_ACTIONS TO TAKE_
[1] Echo the stretch of the Jean Rhys book description from "Award-winning author Caryl" through "to Jane Eyre.", word for word.
[2] Sum up the Jean Rhys book description in two sentences.

━━━━━ GIVEN PASSAGE

Award-winning author Caryl Phillips presents a biographical novel of the life of Jean Rhys, the author of Wide Sargasso Sea, which was written as a prequel to Jane Eyre.
Caryl Phillips’ A View of the Empire at Sunset is the sweeping story of the life of the woman who became known to the world as Jean Rhys. Born Ella Gwendolyn Rees Williams in Dominica at the height of the British Empire, Rhys lived in the Caribbean for only sixteen years before going to England. A View of the Empire at Sunset is a look into her tempestuous and unsatisfactory life in Edwardian England, 1920s Paris, and then again in London. Her dream had always been to one day return home to Dominica. In 1936 a forty-five-year-old Rhys was finally able to make the journey back to the Caribbean. Six weeks later she boarded a ship for England, filled with hostility for her home, never to return. Phillips’ gripping new novel is equally a story about the beginning of the end of a system that had sustained Britain for two centuries but that wreaked havoc on the lives of all who lived in the shadow of the empire: both men and women, colonizer and colonized.

━━━━━━━━━━
━━━━━ DATA EXCERPT

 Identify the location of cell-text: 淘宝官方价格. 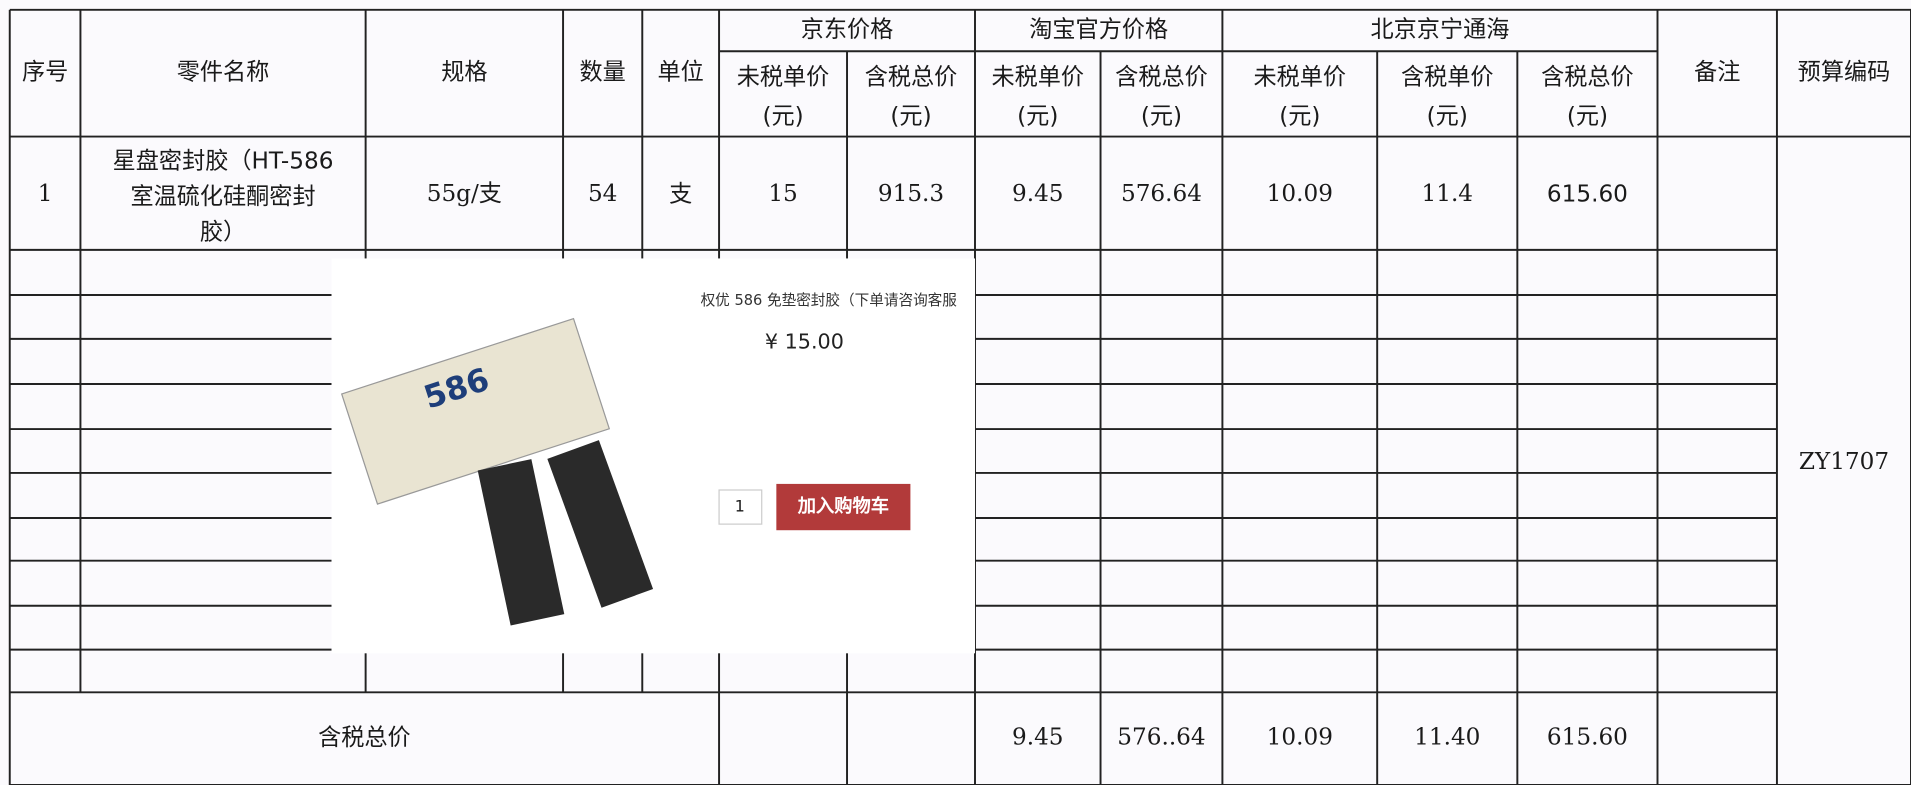
(1098, 30).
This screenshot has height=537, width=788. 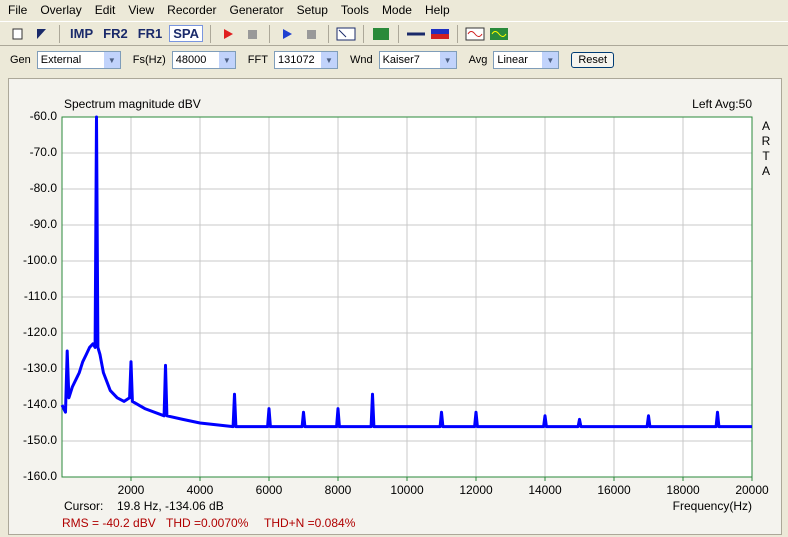 I want to click on grid-icon, so click(x=381, y=34).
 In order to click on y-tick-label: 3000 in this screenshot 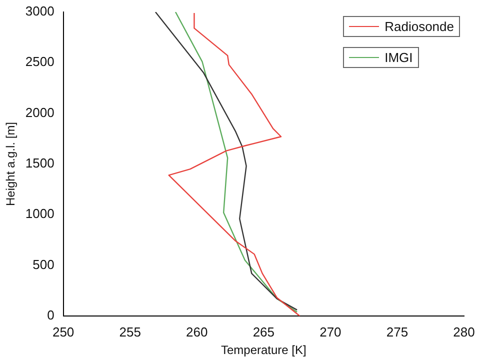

━━━━━━━━━━

_WRITTEN RESPONSES_
[1]
Award-winning author Caryl Phillips presents a biographical novel of the life of Jean Rhys, the author of Wide Sargasso Sea, which was written as a prequel to Jane Eyre.

[2] Caryl Phillips's novel A View of the Empire at Sunset tells the life of Jean Rhys, born Ella Gwendolyn Rees Williams in Dominica, who spent sixteen years in the Caribbean before going to England and lived a stormy, unhappy life in England and Paris. In 1936 she finally went back to Dominica but left six weeks later, never to return, and the novel also tells of the beginning of the end of a system that had sustained Britain for two centuries while harming everyone who lived under the empire.